The CEO Poll: Harper vs. Ignatieff

Most CEOs want a majority in their next Parliament.

Business leaders give the federal mini-budget high marks.

Ottawa is always a focus of national attention in September. But this year, there was more to watch than usual. As public officials declared the recession vanquished, Finance Minister Jim Flaherty revised upward the expected deficit for fiscal 2009 and pushed back his ETA for a return to balanced budgets. Meanwhile, speculation mounted as to whether the feds will be forced to increase taxes to fill the growing hole in Ottawa’s books. Most critically, Prime Minister Stephen Harper’s minority government seemed to be in peril, as Liberal leader Michael Ignatieff agitated for an election. However, with the NDP and Bloc Québécois lending support, the government survived the first week of the session. Still, the question on many lips remained: In the event of yet another election, what sort of government would best manage inflation, taxation and spending?

Compas Inc. put that question to CEOs and business leaders in a recent poll. Respondents had a strong preference (nearly 90%) for a majority government. Said one: “A five-party system belongs in Italy, not Canada.”

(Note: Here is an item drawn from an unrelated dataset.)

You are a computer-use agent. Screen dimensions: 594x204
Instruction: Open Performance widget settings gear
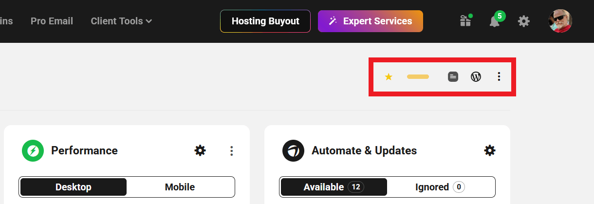click(200, 150)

Asked to choose between majority and minority/coalition governments led by Harper or Ignatieff, 69% of those polled thought a Harper majority would foster the best conditions for economic growth. Results were similar when participants were asked about specific elements of economic policy such as inflation. As for the factors influencing the current government’s policies, panelists believed the views of the opposition were more important than international forums such as the G7 and G20.

Comments from participants hardly offered a ringing endorsement for the federal Conservative party, however. “Unfortunately, neither the Liberals nor the Conservatives have skill, intelligence and vision to lead Canada past this economic slowdown,” opined one respondent. (Former prime minister Jean Chrétien, a Liberal, received praise for “single-minded” control of public spending while in office.) And some clearly lamented the prospects for a return to the polls. “We need another election now like we need another hole in our head,” one respondent quipped.